> [Task brief]: Below are records; print only the lines from the line containing "Бардо Брижит (53, 1256)" to the end, both included, reproduced exactly and without the pictures.
*** Opening Material shown ***
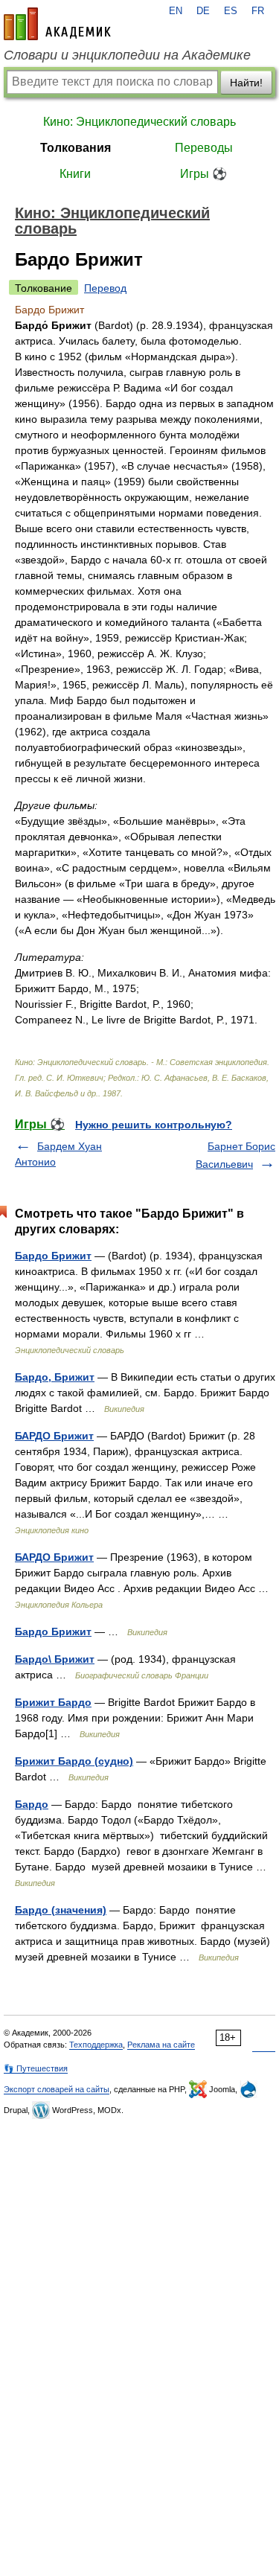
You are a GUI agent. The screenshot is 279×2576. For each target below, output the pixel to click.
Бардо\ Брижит (54, 1659)
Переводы (204, 147)
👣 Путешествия (36, 2068)
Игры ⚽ (203, 173)
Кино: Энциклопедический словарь (139, 121)
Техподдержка (96, 2044)
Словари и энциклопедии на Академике (127, 55)
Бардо (31, 1804)
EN (175, 11)
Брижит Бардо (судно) (74, 1761)
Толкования (75, 147)
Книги (75, 173)
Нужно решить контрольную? (153, 1125)
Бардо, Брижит (54, 1377)
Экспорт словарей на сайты (56, 2089)
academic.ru (57, 23)
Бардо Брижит (53, 1256)
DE (203, 11)
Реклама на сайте (161, 2044)
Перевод (105, 288)
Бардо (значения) (60, 1910)
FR (257, 11)
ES (230, 11)
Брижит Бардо (53, 1702)
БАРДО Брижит (54, 1436)
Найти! (246, 83)
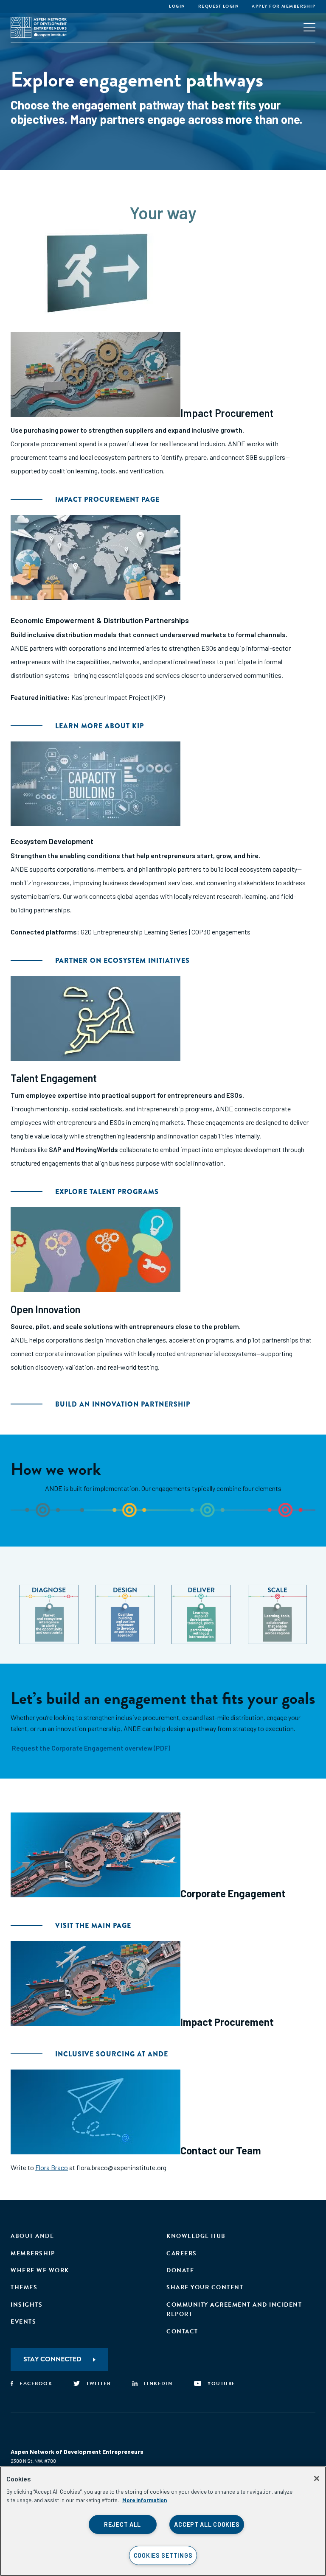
*** Closing Material shown ***
> [Answer to this problem]:
Бардо Брижит (53, 1256)
DE (203, 11)
Реклама на сайте (161, 2044)
Перевод (105, 288)
Бардо (значения) (60, 1910)
FR (257, 11)
ES (230, 11)
Брижит Бардо (53, 1702)
БАРДО Брижит (54, 1436)
Найти! (246, 83)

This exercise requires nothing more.